## Supplied entries
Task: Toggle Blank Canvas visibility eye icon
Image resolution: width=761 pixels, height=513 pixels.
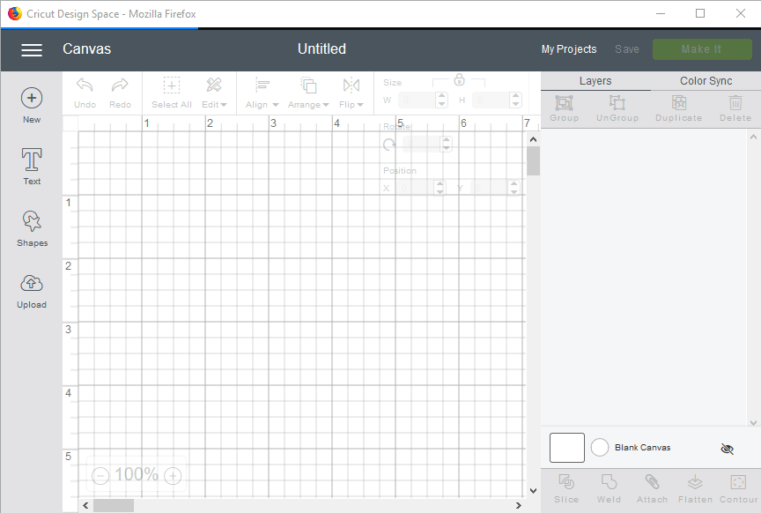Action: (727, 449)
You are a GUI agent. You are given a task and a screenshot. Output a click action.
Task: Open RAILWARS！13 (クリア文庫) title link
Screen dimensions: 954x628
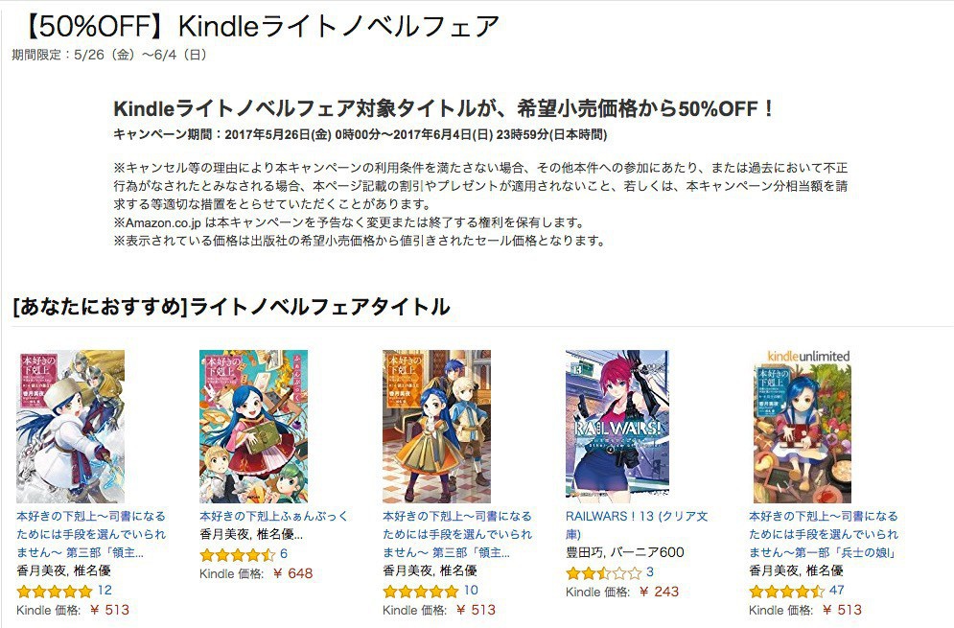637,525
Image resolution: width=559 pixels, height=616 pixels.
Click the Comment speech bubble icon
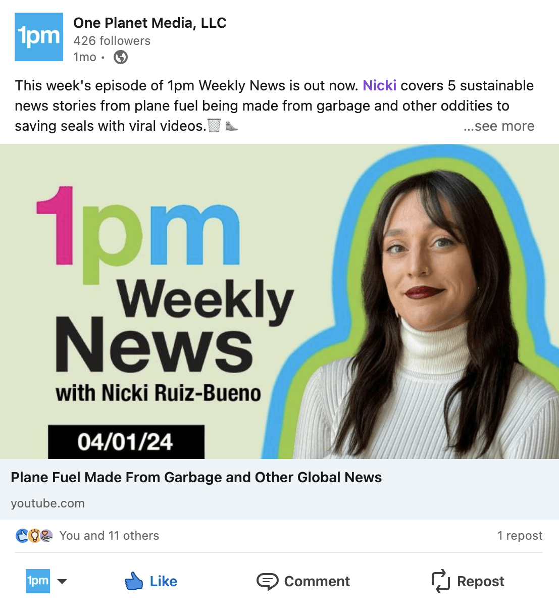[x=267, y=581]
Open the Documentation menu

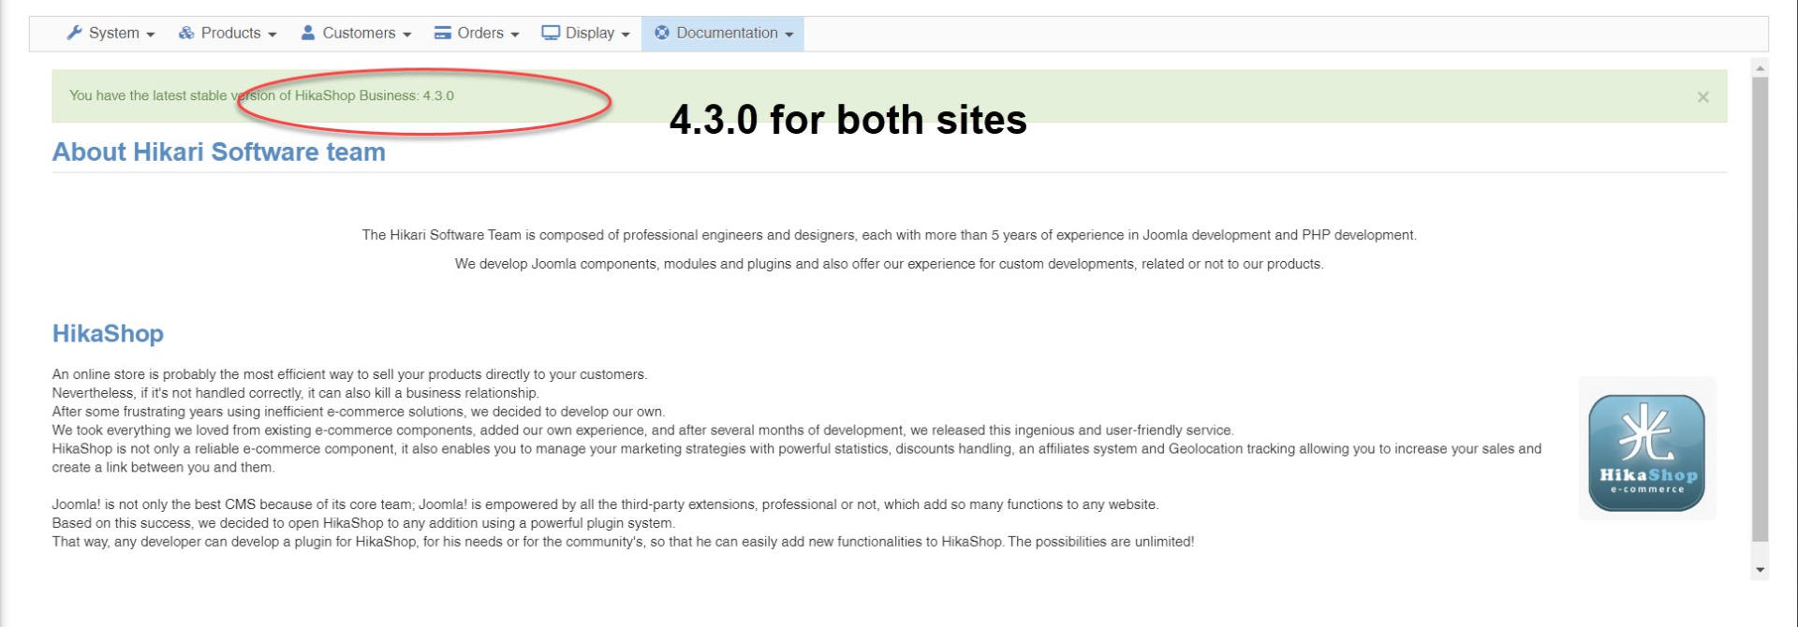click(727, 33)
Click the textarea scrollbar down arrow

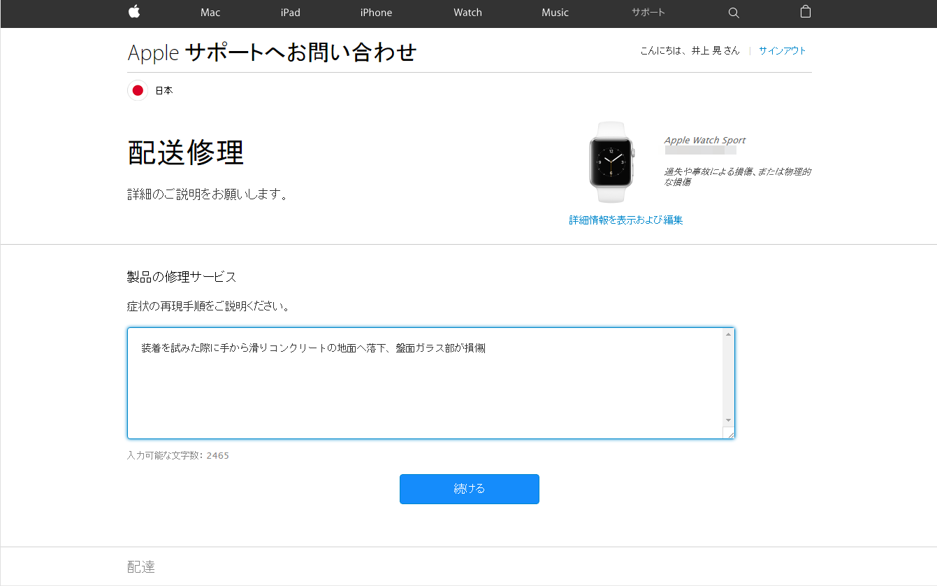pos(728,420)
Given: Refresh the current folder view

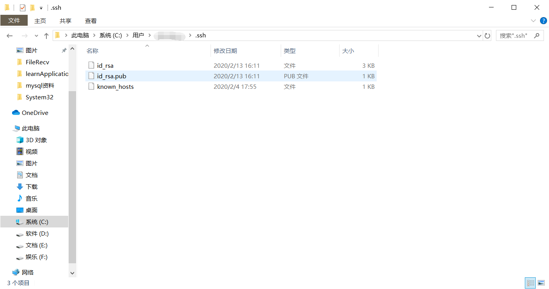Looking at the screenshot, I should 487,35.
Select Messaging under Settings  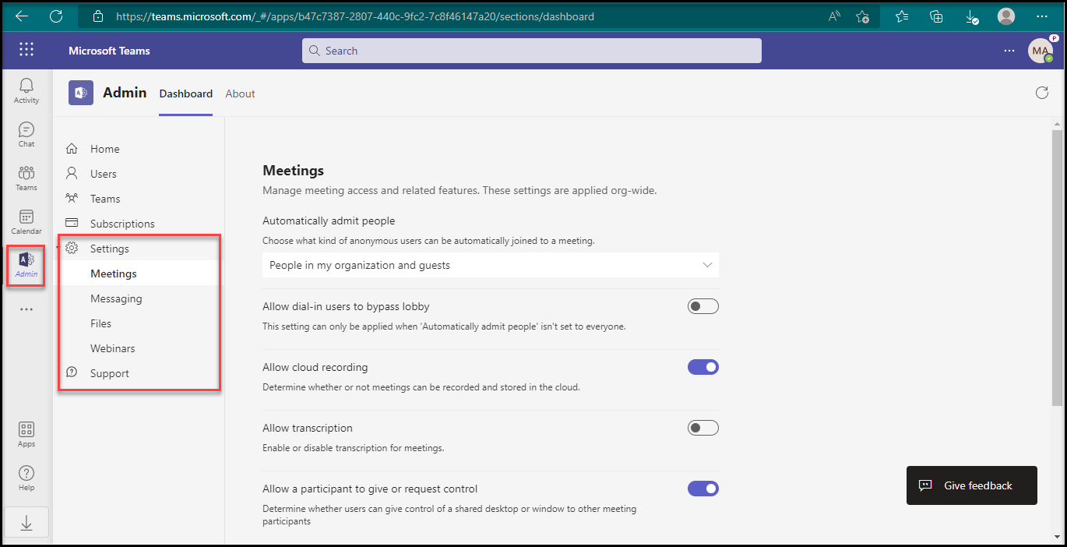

* * *

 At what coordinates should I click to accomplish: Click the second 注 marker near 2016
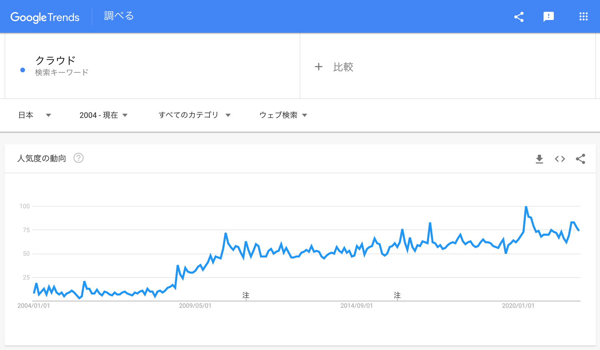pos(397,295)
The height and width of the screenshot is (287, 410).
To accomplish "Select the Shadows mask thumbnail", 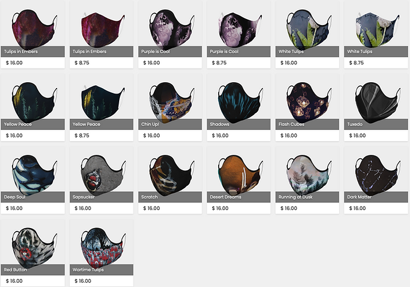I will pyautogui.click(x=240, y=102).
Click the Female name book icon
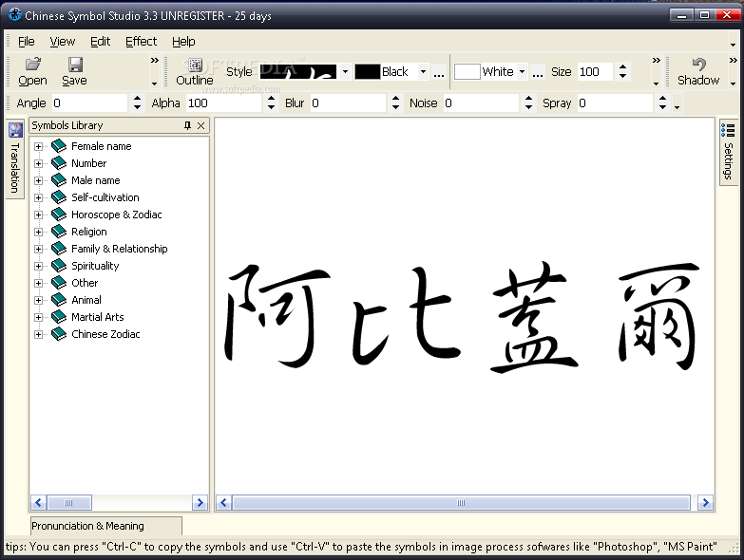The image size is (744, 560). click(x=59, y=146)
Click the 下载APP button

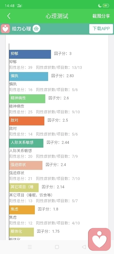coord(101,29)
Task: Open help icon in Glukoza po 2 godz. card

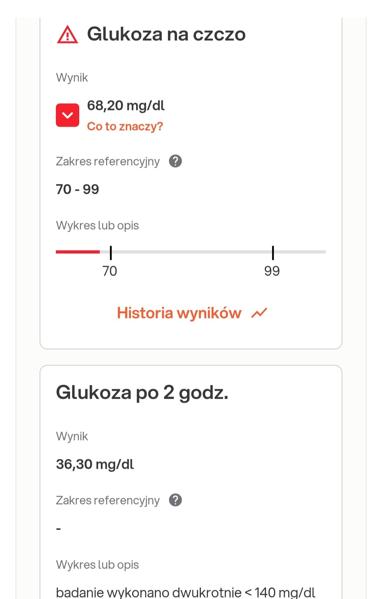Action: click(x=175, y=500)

...

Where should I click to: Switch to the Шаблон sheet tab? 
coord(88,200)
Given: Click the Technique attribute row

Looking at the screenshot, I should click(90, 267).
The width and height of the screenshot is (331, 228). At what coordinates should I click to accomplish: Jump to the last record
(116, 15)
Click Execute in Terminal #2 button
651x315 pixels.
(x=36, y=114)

## Work instruction
Without the pictures, set down the lines above from the line with "You are a GUI" up to and including the line with "Select Messaging under Settings" exactly as they stand.

## Answer below
You are a GUI agent. You are given a task and a screenshot. Output a click action.
Task: Open RAILWARS！13 (クリア文庫) title link
Screen dimensions: 954x628
637,525
Image resolution: width=559 pixels, height=616 pixels.
Click the Comment speech bubble icon
[x=267, y=581]
Open the Documentation menu

click(727, 33)
Click the textarea scrollbar down arrow

pos(728,420)
Given: Refresh the current folder view

Looking at the screenshot, I should 487,35.
Select Messaging under Settings  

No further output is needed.